À propos de la morse

Mon nom n’est ni joli ni important. C’est un prénom français signifiant « qui apporte la victoire ». Bien que je ne l’aie pas choisi, je m’y suis habituée et parfois même, je l’apprécie, comme c’est parfois le cas des mariages arrangés. Enfin, c’est ce qu’on m’a dit.

Ce qui, par contre, est plus important, c’est que je vis depuis douze ans avec une sclérose en plaques, autre élément de ma vie que je n’ai pas choisi.

La SEP fait peur. Elle est imprévisible. Elle nous force à affronter nos angoisses les plus profondes. Mais à mes yeux, c’est aussi une charade.

Trois mois avant le diagnostic, j’ai fait un rêve incroyable. Mon rêve. Le rêve auquel je m’accroche quand la réalité chancèle.

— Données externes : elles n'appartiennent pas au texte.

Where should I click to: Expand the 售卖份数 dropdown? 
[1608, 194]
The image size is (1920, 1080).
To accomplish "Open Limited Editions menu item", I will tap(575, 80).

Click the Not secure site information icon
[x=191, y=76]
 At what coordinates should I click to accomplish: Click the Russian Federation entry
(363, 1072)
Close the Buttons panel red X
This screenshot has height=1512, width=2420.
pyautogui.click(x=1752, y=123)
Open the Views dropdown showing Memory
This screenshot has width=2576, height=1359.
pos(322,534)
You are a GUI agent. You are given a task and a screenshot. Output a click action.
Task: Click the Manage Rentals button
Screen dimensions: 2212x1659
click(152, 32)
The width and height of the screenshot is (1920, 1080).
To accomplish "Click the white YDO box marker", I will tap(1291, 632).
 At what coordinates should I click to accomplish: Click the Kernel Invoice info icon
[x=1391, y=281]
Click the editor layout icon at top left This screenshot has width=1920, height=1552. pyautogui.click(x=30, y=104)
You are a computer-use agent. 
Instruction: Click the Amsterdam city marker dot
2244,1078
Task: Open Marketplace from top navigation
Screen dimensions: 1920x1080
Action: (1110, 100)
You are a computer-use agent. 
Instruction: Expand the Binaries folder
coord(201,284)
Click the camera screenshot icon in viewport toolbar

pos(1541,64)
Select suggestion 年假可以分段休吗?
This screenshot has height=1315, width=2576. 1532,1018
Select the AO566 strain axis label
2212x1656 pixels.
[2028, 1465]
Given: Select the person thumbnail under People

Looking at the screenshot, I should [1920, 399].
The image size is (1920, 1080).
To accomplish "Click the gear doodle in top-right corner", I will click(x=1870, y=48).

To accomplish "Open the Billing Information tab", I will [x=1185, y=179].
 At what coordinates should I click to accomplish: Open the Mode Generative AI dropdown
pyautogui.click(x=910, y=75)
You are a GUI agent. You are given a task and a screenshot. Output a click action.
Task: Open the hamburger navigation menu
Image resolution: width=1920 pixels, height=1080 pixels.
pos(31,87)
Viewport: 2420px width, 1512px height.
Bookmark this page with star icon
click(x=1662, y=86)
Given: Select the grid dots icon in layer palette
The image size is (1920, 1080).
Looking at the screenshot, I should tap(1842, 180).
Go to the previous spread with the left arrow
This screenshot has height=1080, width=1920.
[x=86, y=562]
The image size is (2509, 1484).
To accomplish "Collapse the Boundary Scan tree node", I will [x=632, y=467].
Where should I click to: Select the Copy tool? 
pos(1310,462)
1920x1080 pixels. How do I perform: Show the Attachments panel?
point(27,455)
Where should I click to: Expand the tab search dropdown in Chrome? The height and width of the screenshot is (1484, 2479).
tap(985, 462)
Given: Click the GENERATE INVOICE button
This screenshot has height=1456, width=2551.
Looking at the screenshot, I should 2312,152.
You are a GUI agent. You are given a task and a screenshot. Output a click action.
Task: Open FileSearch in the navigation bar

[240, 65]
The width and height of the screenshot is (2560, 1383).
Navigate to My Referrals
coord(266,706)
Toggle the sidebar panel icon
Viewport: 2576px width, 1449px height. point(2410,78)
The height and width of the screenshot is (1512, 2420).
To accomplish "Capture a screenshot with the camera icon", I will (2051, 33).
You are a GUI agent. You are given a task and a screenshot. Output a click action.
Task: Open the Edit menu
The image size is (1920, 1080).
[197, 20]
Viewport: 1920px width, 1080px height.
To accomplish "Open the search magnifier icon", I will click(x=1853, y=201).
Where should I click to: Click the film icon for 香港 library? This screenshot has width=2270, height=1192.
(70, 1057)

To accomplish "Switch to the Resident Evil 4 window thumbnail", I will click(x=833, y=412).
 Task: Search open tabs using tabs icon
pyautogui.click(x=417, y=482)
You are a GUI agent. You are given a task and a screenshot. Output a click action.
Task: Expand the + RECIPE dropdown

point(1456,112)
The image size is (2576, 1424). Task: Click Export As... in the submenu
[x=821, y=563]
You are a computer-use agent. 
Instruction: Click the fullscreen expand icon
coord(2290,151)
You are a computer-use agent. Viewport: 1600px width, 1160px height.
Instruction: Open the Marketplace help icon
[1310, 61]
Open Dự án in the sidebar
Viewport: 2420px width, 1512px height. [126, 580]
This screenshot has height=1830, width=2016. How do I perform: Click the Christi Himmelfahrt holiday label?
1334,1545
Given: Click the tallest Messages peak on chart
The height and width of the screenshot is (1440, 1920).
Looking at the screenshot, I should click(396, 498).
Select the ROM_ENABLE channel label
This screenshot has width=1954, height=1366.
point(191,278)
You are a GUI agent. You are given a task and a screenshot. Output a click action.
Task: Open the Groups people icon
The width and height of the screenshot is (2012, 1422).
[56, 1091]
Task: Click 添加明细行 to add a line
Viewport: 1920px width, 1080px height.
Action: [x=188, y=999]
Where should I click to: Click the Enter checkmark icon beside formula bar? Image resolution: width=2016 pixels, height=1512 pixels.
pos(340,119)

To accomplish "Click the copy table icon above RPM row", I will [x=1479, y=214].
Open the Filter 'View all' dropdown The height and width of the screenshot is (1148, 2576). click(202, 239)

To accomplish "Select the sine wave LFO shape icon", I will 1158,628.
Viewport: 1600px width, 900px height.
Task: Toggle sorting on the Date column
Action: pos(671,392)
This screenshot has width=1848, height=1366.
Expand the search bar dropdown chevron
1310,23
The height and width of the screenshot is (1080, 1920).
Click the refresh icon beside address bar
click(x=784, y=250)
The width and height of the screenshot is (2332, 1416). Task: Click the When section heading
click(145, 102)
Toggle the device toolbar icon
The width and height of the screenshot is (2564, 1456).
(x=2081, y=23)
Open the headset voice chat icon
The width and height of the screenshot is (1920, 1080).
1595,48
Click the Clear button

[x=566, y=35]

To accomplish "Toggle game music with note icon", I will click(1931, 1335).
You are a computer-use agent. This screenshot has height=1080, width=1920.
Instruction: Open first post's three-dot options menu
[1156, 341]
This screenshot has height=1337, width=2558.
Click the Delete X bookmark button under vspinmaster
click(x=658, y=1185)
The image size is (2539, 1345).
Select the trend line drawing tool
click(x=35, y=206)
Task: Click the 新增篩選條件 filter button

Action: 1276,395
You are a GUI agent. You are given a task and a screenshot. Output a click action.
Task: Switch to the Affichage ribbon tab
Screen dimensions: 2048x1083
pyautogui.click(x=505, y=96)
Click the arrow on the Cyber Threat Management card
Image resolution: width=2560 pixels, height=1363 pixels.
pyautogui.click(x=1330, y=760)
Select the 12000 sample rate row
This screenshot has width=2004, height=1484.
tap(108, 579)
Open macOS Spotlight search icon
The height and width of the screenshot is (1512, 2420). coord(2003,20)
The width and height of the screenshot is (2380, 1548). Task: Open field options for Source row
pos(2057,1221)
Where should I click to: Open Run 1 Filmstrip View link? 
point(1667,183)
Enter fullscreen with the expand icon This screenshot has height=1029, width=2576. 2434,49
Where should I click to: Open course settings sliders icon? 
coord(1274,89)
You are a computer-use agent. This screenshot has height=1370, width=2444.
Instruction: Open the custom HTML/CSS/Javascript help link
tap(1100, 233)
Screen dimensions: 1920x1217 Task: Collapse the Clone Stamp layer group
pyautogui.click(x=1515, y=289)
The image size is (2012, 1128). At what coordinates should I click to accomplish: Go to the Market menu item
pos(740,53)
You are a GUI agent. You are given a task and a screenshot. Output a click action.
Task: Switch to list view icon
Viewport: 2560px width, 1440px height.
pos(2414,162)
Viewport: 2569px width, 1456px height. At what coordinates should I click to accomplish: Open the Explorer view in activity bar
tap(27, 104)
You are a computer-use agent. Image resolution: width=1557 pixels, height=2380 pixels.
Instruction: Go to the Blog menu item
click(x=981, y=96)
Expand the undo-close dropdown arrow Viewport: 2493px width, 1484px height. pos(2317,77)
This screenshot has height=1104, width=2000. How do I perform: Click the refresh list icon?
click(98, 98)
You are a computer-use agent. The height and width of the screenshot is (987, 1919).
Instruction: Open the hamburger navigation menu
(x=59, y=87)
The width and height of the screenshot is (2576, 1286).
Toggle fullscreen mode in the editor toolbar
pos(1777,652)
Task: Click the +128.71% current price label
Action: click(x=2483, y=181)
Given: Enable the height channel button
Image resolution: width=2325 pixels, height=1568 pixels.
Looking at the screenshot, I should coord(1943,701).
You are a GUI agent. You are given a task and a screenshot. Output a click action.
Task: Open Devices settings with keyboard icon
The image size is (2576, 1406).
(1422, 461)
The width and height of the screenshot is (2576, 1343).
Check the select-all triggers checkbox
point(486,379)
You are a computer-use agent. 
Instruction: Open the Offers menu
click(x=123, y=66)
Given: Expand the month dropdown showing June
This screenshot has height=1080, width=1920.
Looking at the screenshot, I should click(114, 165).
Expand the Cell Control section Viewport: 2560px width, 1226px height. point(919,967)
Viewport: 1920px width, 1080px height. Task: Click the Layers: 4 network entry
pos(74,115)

Le temps est clément. Je me promène avec un ami dans un quartier résidentiel et calme. Nous avançons vers une maison individuelle. Un escalier, sur la droite, mène vers un jardinet à l’arrière de la maison. Mon ami soudain n’est plus là. Je descends les marches. Le jardin est aride avec deux pauvres arbres sans feuillage.
En me retournant j’aperçois une porte de garage, unique accès vers la maison. Je m’y aventure.
Alors que je pénètre dans le sombre garage, une énorme femelle morse s’avance en oscillant vers moi. Lentement. Très lentement.
Mon dieu qu’elle est impressionnante ! Je n’ai jamais rien vu d’aussi colossal. Sa tête effleure le plafond, pourtant élevé du garage.
A chacun de ses mouvements, son énorme corps gélatineux vacille, comme traversé par une invisible vague.
Je ne peux pas bouger. Je ne peux pas parler. Je ne peux que la regarder.
Son visage amène ne porte pas de défenses. Lorsqu’elle n’est plus qu’à un ou deux mètres de moi, elle s’arrête et me fixe de ses yeux ourlés de très longs cils. Je sens bien qu’elle ne veut pas m’effrayer, au contraire. Mais elle est si imposante !
Elle se met alors à parler. Et me raconte une charade.
En mon for intérieur, je sais qu’il me suffit de résoudre cette charade pour qu’elle me laisse continuer mon chemin…

C’est alors que je me suis réveillée.
J’avais oublié la charade !

Je crois en ce rêve. Si la SEP était un animal, ce serait une morse, énorme, sans forme précise, impressionnante mais souriante.

Je sais qu’il me faut résoudre cette charade pour avancer.